Michael Flynn dismissal bid a 'politically motivated favour,' appointee argues to court
Retired judge John Gleeson appointed by court to argue why DOJ's request to drop Flynn case should be denied
A retired judge, appointed by the court to make arguments, on Friday said the U.S. Department of Justice should not be allowed to drop its criminal case against President Donald Trump's former national security adviser Michael Flynn.
The Justice Department's effort to drop the case was a "corrupt and politically motivated favour unworthy of our justice system," John Gleeson, a former trial judge and prosecutor, said in a court filing.
U.S. District Judge Emmet Sullivan in Washington had asked Gleeson to present arguments for why the Justice Department's request to drop the case should be denied.
Sidney Powell, a lawyer for Flynn, called Gleeson's filing a "smear" that ignored evidence that the Flynn prosecution "was corrupt from its inception."
Flynn, a retired Army lieutenant general, pleaded guilty two times to lying to the FBI about his conversations with Russia's then-ambassador, Sergey Kislyak, concerning U.S. sanctions imposed on Moscow under U.S. President Barack Obama.
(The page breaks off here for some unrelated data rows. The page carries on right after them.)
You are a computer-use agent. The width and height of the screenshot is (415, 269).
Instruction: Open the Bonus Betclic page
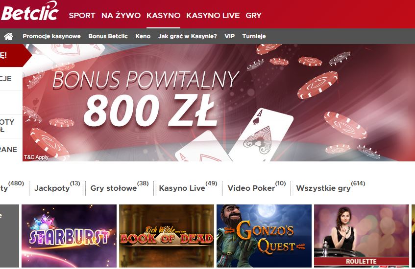108,36
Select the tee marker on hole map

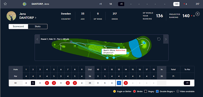(x=71, y=42)

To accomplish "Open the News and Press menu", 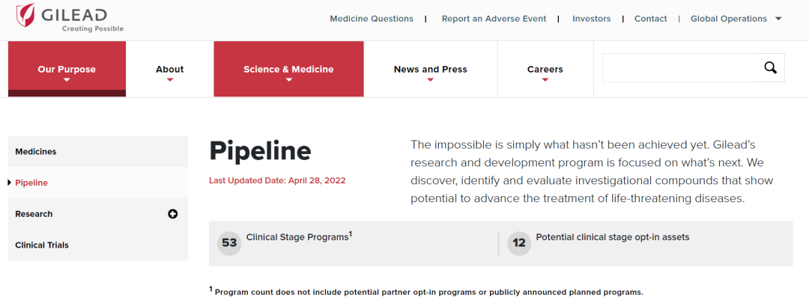I will click(x=430, y=69).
Flynn was charged under former Special Counsel Robert Mueller's investigation that detailed Russian interference in the 2016 U.S. election to boost Trump's candidacy.
While awaiting sentencing by Sullivan, Flynn sought to withdraw his plea, switching lawyers to pursue an approach that accused the FBI of setting him up.
Trump has said Flynn was treated unfairly in the case, despite admitting in early 2017 that his appointee had lied to Vice-President Mike Pence about his interactions with Kislyak.
Democrats have said the Flynn case is an example of Attorney General William Barr improperly meddling to help Trump's friends and political allies.
Flynn and the Trump administration have said Sullivan is required by law to grant the request for dismissal.
The judge said he is "not a rubber stamp" and wants to carefully scrutinize the Justice Department's request before deciding whether to grant it.
Earlier this year, Flynn asked an appeals court to order Sullivan to end the case. The court denied the request on Aug. 31, saying Sullivan had the authority to appoint Gleeson and hear arguments.
Sullivan could still dismiss the Flynn case, or be ordered to do so by the appeals court.
Trump has also suggested he could pardon Flynn.